PAGE EXCERPT:
= = = = = = =

HAProxy + Keepalived: Production HA Load Balancer Setup
The Standard HA Load Balancer Pattern
HAProxy alone is single-point-of-failure. Keepalived alone doesn't load-balance. Together, they form the most common open-source HA load balancer architecture:
- Keepalived manages a virtual IP (VIP) that floats between two servers
- HAProxy on each server handles the actual load balancing
- Clients connect to the VIP — they never know which HAProxy is active
This guide builds a complete setup: two load balancer nodes, one VIP, HAProxy distributing to three backend web servers.
Environment
VIP: 192.168.1.100 (shared, managed by Keepalived)
LB01: 192.168.1.10 (master)
LB02: 192.168.1.11 (backup)
Backends:
web01: 192.168.1.20:80
web02: 192.168.1.21:80
web03: 192.168.1.22:80
Step 1: Install HAProxy and Keepalived on Both Nodes
# RHEL/Rocky
sudo dnf install haproxy keepalived -y
# Ubuntu
sudo apt install haproxy keepalived -y
sudo systemctl enable haproxy keepalived
Step 2: Configure HAProxy (Identical on Both Nodes)

= = = = = = =

DATASET RECORDS:

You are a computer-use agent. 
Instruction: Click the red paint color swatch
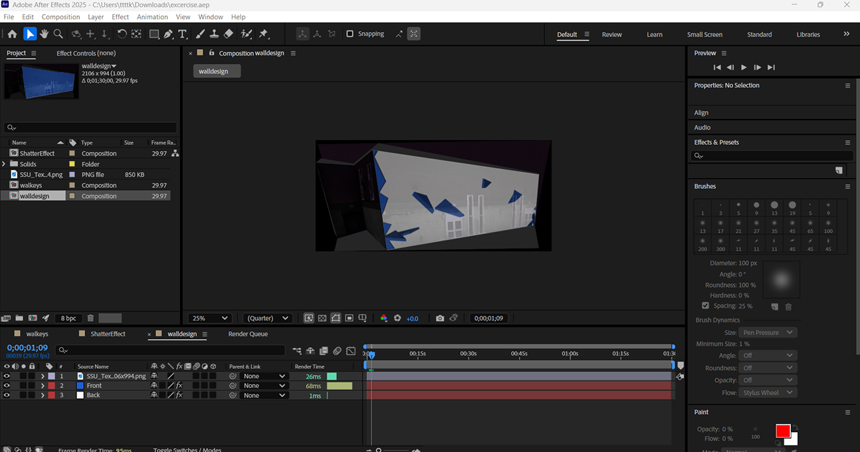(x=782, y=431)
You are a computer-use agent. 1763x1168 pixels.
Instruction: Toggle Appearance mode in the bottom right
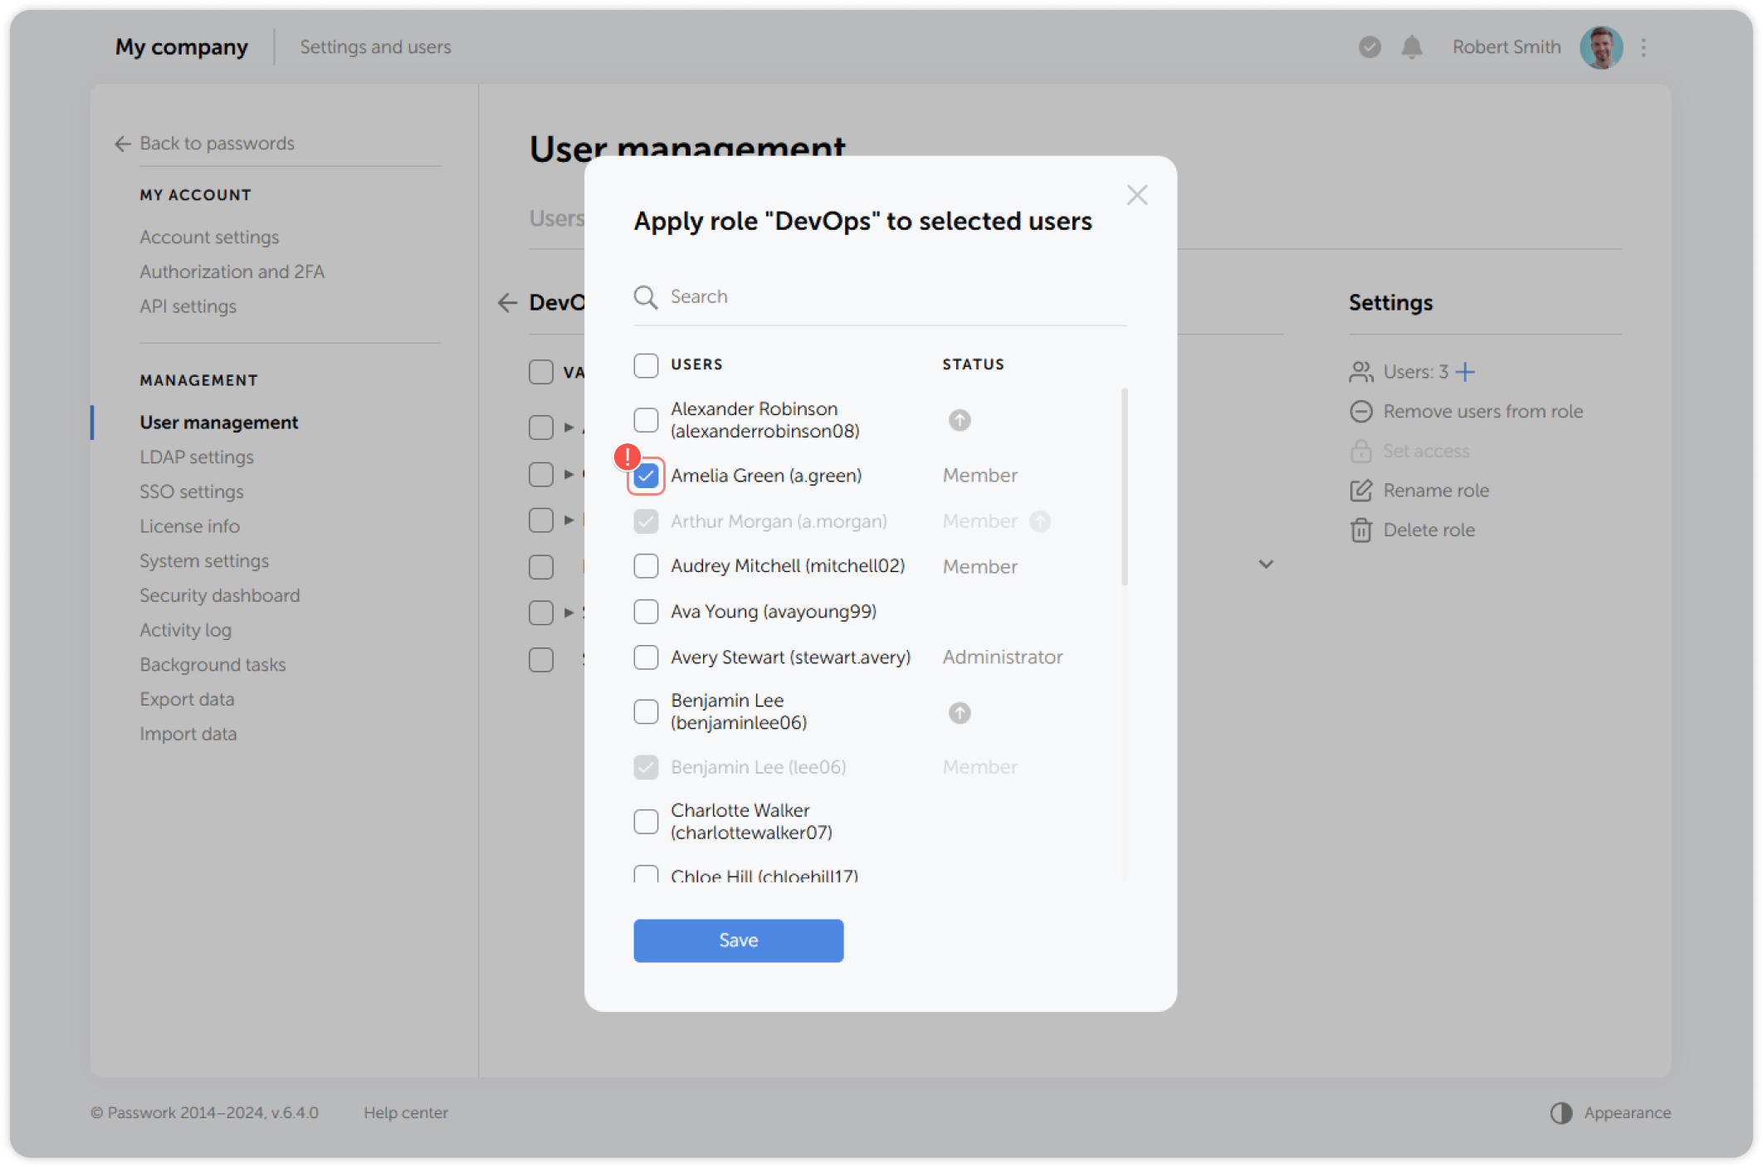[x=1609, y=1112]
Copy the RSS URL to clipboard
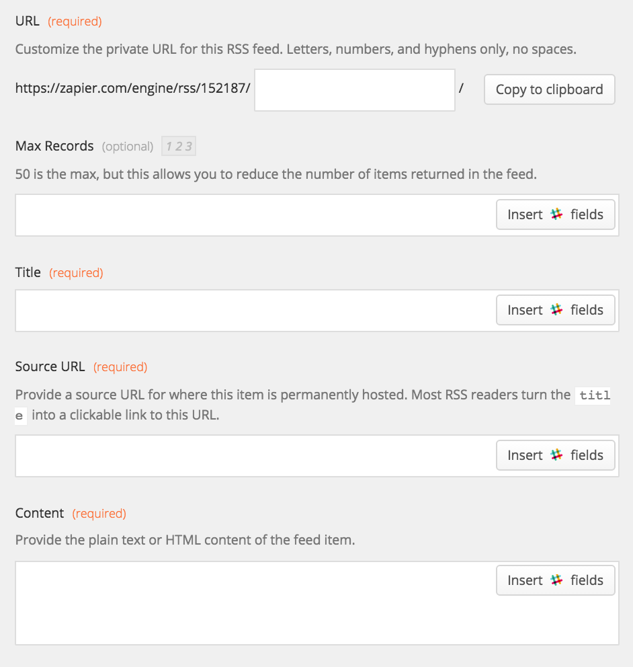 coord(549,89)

= = = = = = =

YOUR GOAL: What comes after the last line of the HAProxy and Keepalived setup guide? Write that next part of the guide.

FINAL RESULT:
Edit /etc/haproxy/haproxy.cfg:
global
log /dev/log local0
log /dev/log local1 notice
chroot /var/lib/haproxy
stats socket /run/haproxy/admin.sock mode 660 level admin expose-fd listeners
stats timeout 30s
user haproxy
group haproxy
daemon
maxconn 50000
defaults
log global
mode http
option httplog
option dontlognull
option forwardfor
option http-server-close
timeout connect 5s
timeout client 50s
timeout server 50s
retries 3
# Stats page
frontend stats
bind *:8404
stats enable
stats uri /stats
stats refresh 10s
stats auth admin:strongpassword
stats hide-version
# HTTP frontend
frontend http_front
bind *:80
# Redirect to HTTPS
redirect scheme https code 301 if !{ ssl_fc }
# HTTPS frontend
frontend https_front
bind *:443 ssl crt /etc/haproxy/certs/example.com.pem alpn h2,http/1.1
default_backend web_servers
# X-Forwarded headers
http-request set-header X-Forwarded-Proto https
http-request set-header X-Real-IP %[src]
# Rate limiting by source IP
stick-table type ip size 100k expire 30s store conn_cur,conn_rate(30s)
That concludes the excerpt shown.